EXERCISE INSTRUCTIONS: Set each entry down exactly as written.

Stored entries:
***
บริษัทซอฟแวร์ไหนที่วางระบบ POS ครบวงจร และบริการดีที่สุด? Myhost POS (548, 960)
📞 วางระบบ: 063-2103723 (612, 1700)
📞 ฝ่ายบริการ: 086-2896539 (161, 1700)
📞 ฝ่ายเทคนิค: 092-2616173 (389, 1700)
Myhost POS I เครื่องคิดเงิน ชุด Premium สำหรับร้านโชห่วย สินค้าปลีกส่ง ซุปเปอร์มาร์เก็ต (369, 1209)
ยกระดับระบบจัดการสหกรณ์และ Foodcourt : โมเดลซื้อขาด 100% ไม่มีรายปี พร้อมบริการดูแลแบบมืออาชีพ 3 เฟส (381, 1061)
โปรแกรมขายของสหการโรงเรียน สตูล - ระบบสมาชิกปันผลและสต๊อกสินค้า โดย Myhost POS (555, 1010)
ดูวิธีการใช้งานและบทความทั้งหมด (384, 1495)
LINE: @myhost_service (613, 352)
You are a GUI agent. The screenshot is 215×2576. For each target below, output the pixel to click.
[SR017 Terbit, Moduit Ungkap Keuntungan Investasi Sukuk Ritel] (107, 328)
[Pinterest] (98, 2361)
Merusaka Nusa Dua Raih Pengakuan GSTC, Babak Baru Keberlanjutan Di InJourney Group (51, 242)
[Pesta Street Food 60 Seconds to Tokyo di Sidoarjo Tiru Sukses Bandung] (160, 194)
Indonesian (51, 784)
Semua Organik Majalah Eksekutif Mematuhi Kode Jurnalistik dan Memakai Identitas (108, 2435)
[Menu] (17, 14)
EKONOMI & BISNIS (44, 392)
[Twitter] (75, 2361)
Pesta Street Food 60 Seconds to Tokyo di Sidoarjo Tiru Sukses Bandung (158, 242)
***
TASK OUTPUT:
บริษัทซอฟแวร์ไหนที่วางระบบ POS ครบวงจร และบริการดีที่สุด? Myhost POS (548, 960)
📞 วางระบบ: 063-2103723 (612, 1700)
📞 ฝ่ายบริการ: 086-2896539 (161, 1700)
📞 ฝ่ายเทคนิค: 092-2616173 (389, 1700)
Myhost POS I เครื่องคิดเงิน ชุด Premium สำหรับร้านโชห่วย สินค้าปลีกส่ง ซุปเปอร์มาร์เก็ต (369, 1209)
ยกระดับระบบจัดการสหกรณ์และ Foodcourt : โมเดลซื้อขาด 100% ไม่มีรายปี พร้อมบริการดูแลแบบมืออาชีพ 3 เฟส (381, 1061)
โปรแกรมขายของสหการโรงเรียน สตูล - ระบบสมาชิกปันผลและสต๊อกสินค้า โดย Myhost POS (555, 1010)
ดูวิธีการใช้งานและบทความทั้งหมด (384, 1495)
LINE: @myhost_service (613, 352)
You are a GUI agent. The screenshot is 215×2576. For each target below, output the pixel to click.
[SR017 Terbit, Moduit Ungkap Keuntungan Investasi Sukuk Ritel] (107, 328)
[Pinterest] (98, 2361)
Merusaka Nusa Dua Raih Pengakuan GSTC, Babak Baru Keberlanjutan Di InJourney Group (51, 242)
[Pesta Street Food 60 Seconds to Tokyo di Sidoarjo Tiru Sukses Bandung] (160, 194)
Indonesian (51, 784)
Semua Organik Majalah Eksekutif Mematuhi Kode Jurnalistik dan Memakai Identitas (108, 2435)
[Menu] (17, 14)
EKONOMI & BISNIS (44, 392)
[Twitter] (75, 2361)
Pesta Street Food 60 Seconds to Tokyo di Sidoarjo Tiru Sukses Bandung (158, 242)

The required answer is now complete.